US 'must be part of climate deal' - News in brief - Evening Standard
       

US 'must be part of climate deal'

Any agreement hammered out by a massive United Nations climate change conference starting in Indonesia this week would not make sense without the participation of the US, the world's top emitter of greenhouse gases, the UN's climate chief has said.

Delegates from 190 nations will gather on the resort island of Bali for the largest global warming conference ever, bringing more than 10,000 people together for two weeks of marathon discussions, including Hollywood stars, former US Vice President Al Gore, fishermen and drought-stricken farmers.

World leaders will attempt to launch negotiations leading to a replacement for the Kyoto Protocol, which expires in 2012. Among the most contentious issues will be whether emission cuts should be mandatory or voluntary and how to help the world's poorest countries adapt to a worsening climate.

Yvo de Boer, general secretary of the UN Framework Convention on Climate Change, said the role of the United States "would be critical" in the discussions and that delegates must come up with a roadmap that is embraced by Washington.

"To design a long-term response to climate change that does not include the world's largest emitter and the world's largest economy just would not make any sense," he told reporters.

The US, which along with Australia refused to sign the Kyoto Protocol, said ahead of the Bali talks that it was eager to launch negotiations, but has been among industrialised nations leading a campaign against mandatory emission cuts.
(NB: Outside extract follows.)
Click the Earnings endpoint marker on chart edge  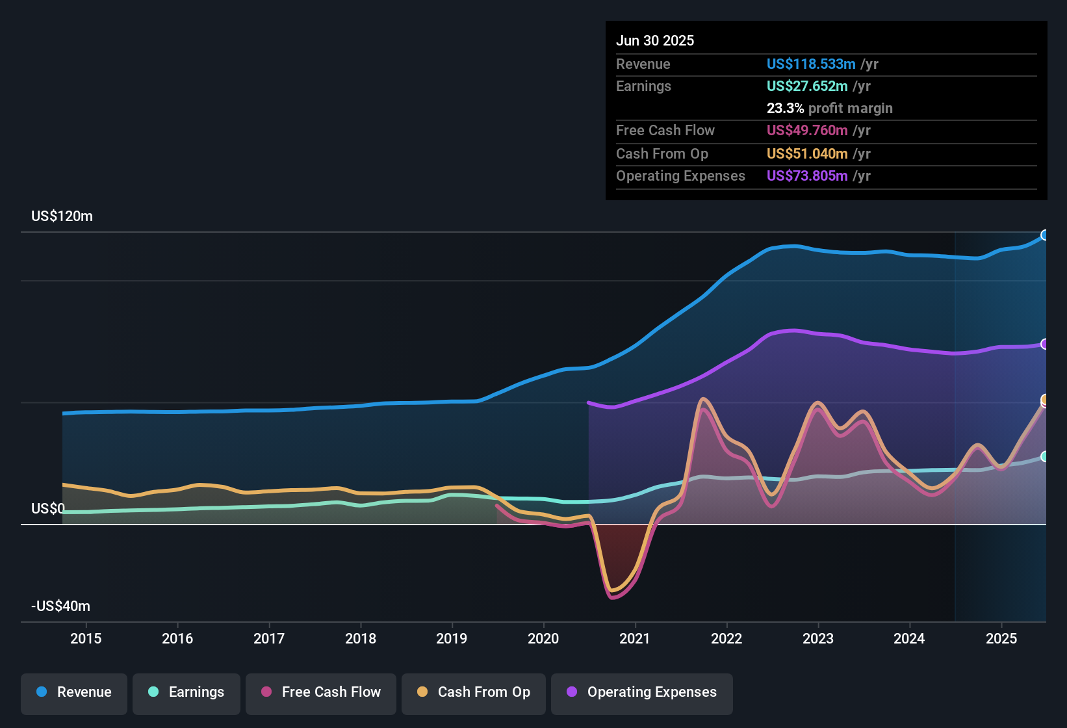click(x=1045, y=458)
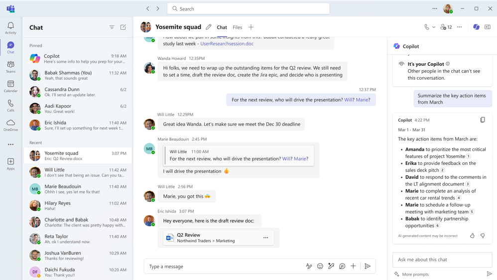Switch to the Files tab
The image size is (497, 280).
238,27
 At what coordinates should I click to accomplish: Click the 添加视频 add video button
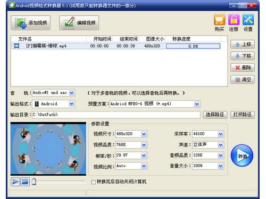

But now the US may find itself isolated at the conference, given that Australian Prime Minister-elect Kevin Rudd, whose party swept to power in general elections just one week ago, immediately put signing the Kyoto pact at the top of his international agenda.

US President George Bush, trying to fend off charges that America is not doing enough, said this week that a final Energy Department report showed American emissions of carbon dioxide, a leading greenhouse gas, declined by 1.5 percent last year while the US economy grew.

"Energy security and climate change are two of the important challenges of our time. The US takes these challenges seriously," he said in a statement. "This puts us well ahead of the goal I set in 2002."

The two-week meeting comes after a Nobel Prize-winning UN network of scientists issued a landmark report concluding the level of carbon and other heat-trapping "greenhouse gas" emissions must be stabilised by 2015 and decline from there to stave off the worst effects of climate change.